Dataset Splits No The paper mentions using a 'validation set' for evaluation and model selection ('The likelihood is obtained on the validation set.', 'We evaluate the BLEU scores on the validation set every epoch'), but it does not explicitly provide the specific percentages or sample counts for the training, validation, and test dataset splits.
Hardware Specification Yes All models are trained with mixed precision floating point arithmetic on 8 Nvidia V100-32G GPUs.

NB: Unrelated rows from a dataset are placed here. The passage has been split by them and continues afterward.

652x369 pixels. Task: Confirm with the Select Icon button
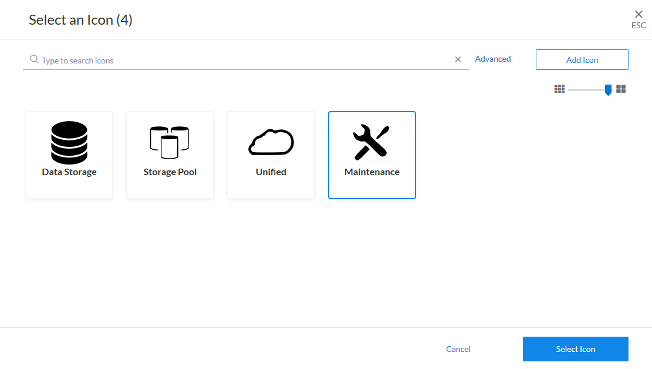point(575,349)
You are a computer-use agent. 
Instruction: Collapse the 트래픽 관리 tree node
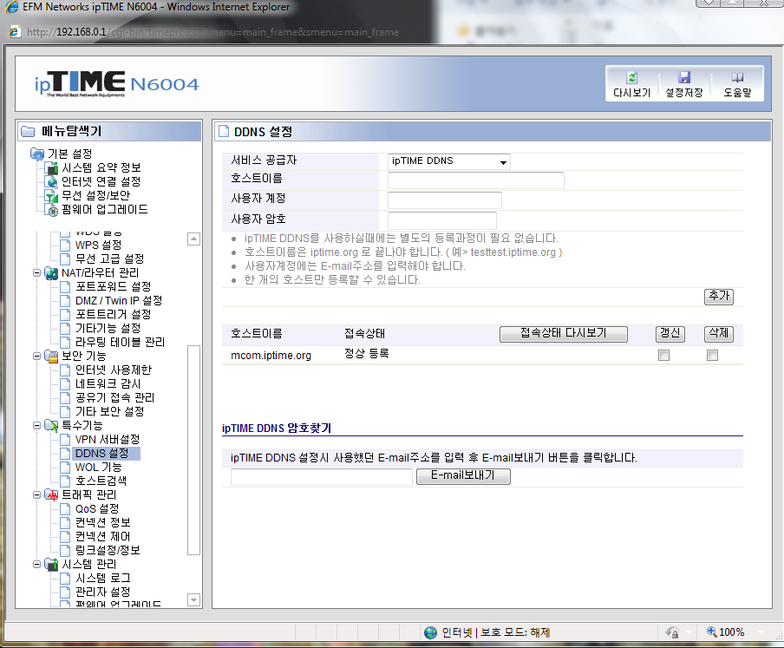point(37,494)
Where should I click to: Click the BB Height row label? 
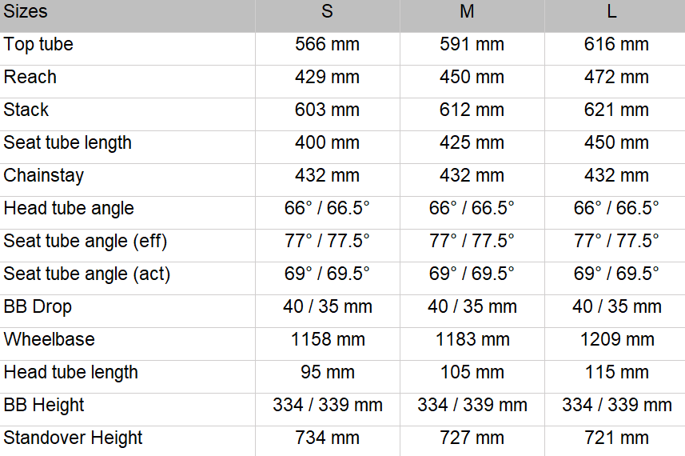tap(44, 406)
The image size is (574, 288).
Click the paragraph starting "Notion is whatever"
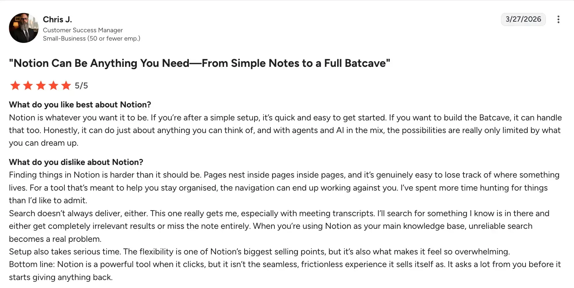click(x=285, y=130)
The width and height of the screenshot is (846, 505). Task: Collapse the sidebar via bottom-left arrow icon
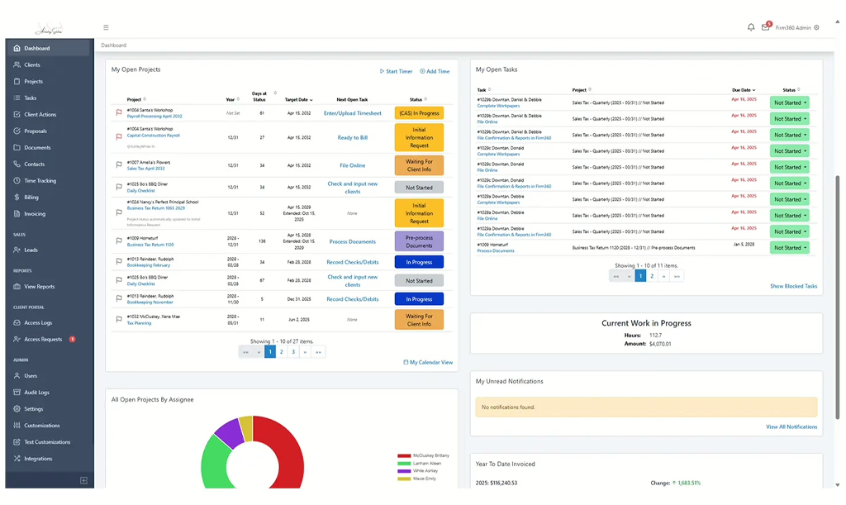pyautogui.click(x=82, y=479)
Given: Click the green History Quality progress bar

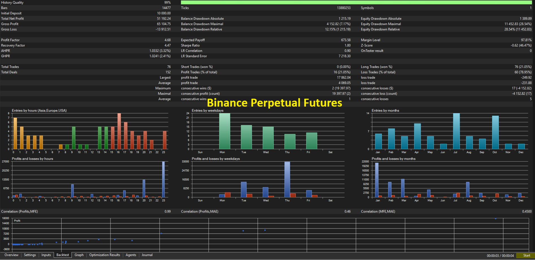Looking at the screenshot, I should [x=356, y=2].
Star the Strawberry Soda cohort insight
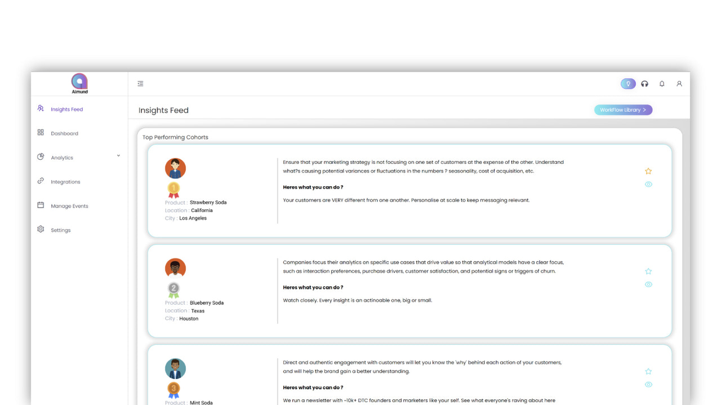This screenshot has width=721, height=405. pos(648,170)
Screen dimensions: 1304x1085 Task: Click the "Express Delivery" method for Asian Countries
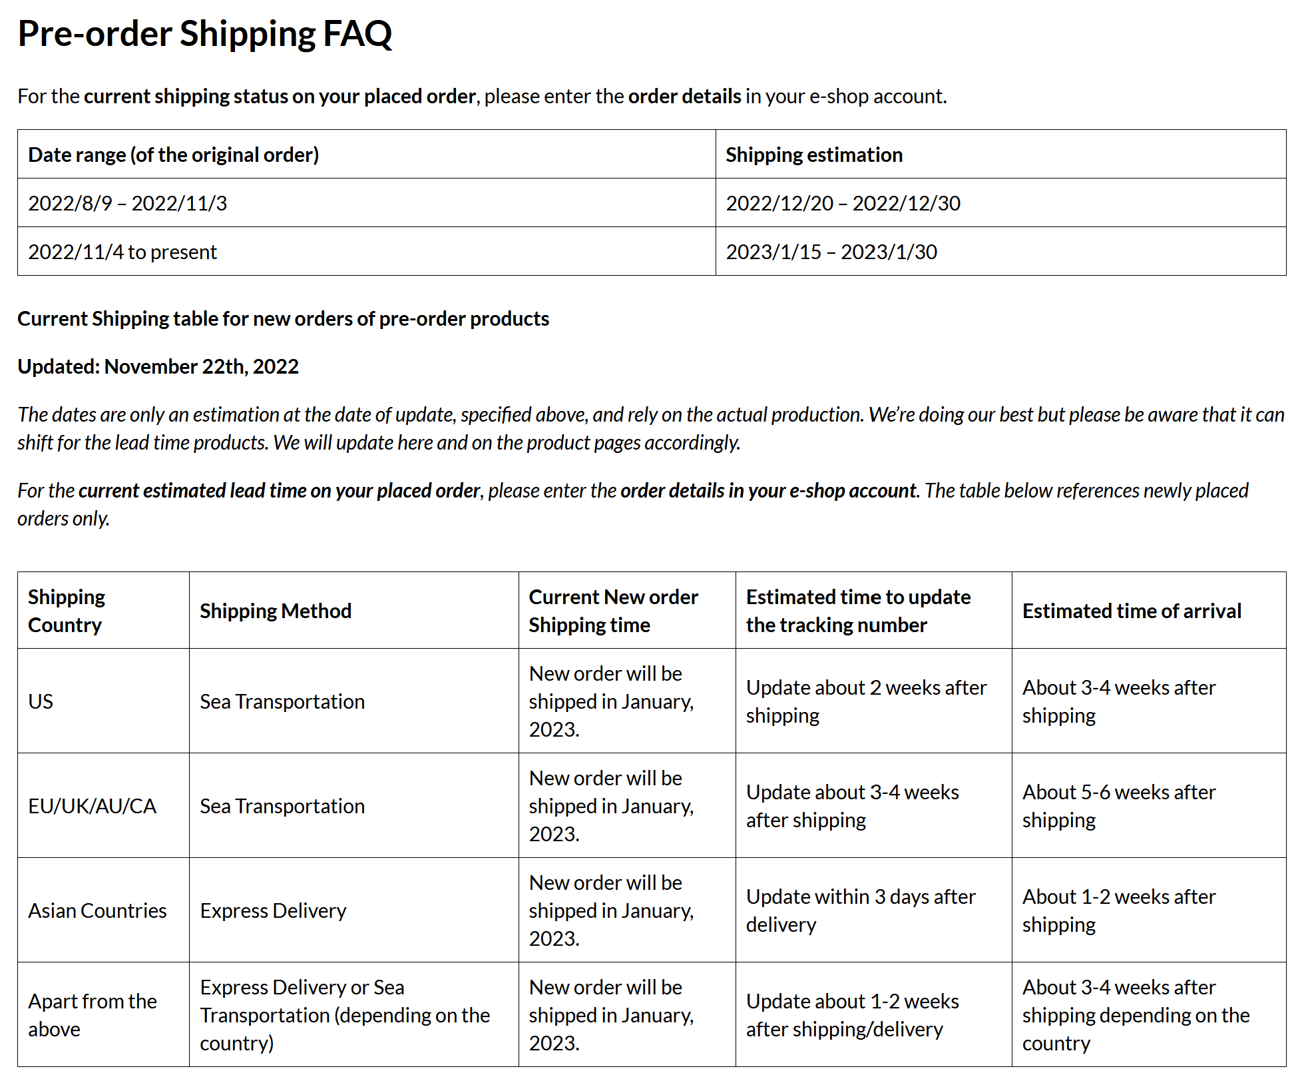click(273, 910)
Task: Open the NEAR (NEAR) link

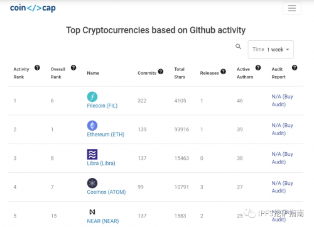Action: tap(103, 221)
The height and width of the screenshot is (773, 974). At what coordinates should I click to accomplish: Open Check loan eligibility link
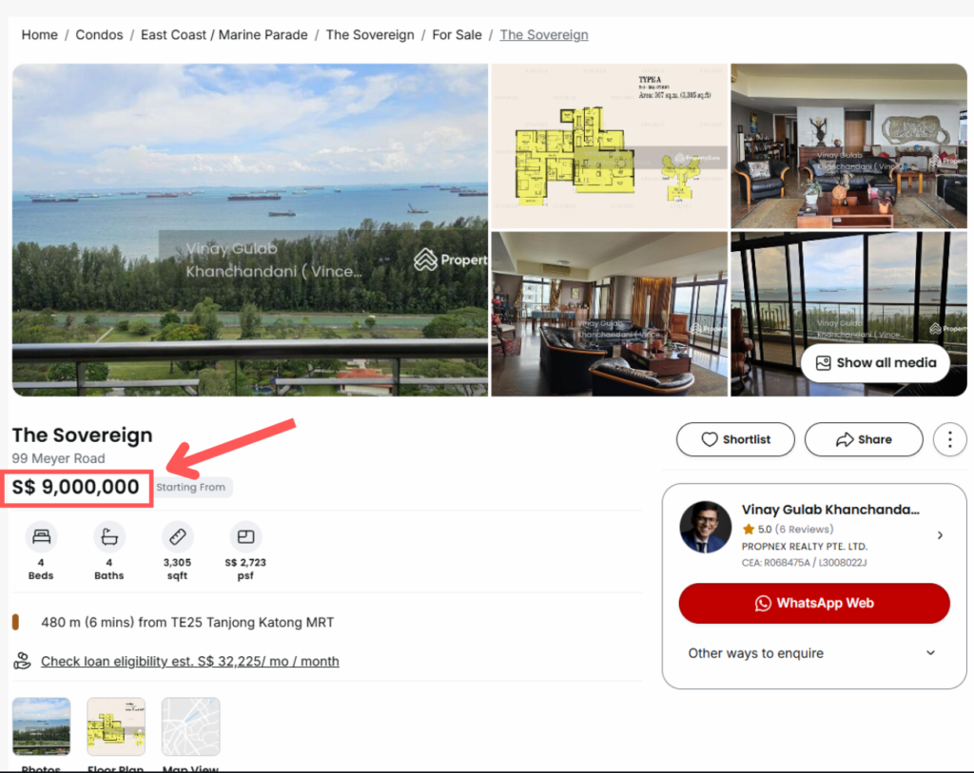tap(190, 661)
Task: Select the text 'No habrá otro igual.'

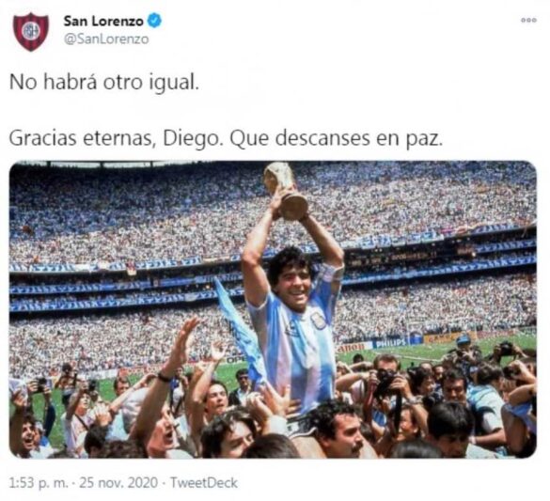Action: pos(104,83)
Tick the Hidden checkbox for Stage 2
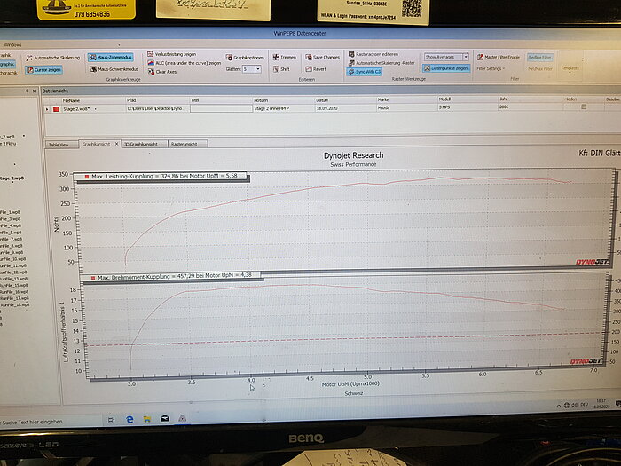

Software Dependencies No The paper states, 'All our models are implemented with Fairseq (Ott et al., 2019)', but does not provide specific version numbers for Fairseq or any other software dependencies like Python, PyTorch, or CUDA.
Experiment Setup Yes For regularization, we set dropout to 0.1, weight decay to 0.01, and label smoothing to 0.1. Except for Oa XE, all models are trained for 300k updates with a batch of approximately 64k tokens. The learning rate warms up to 5 × 10−4 within 10k steps and then decays with the inverse square-root schedule.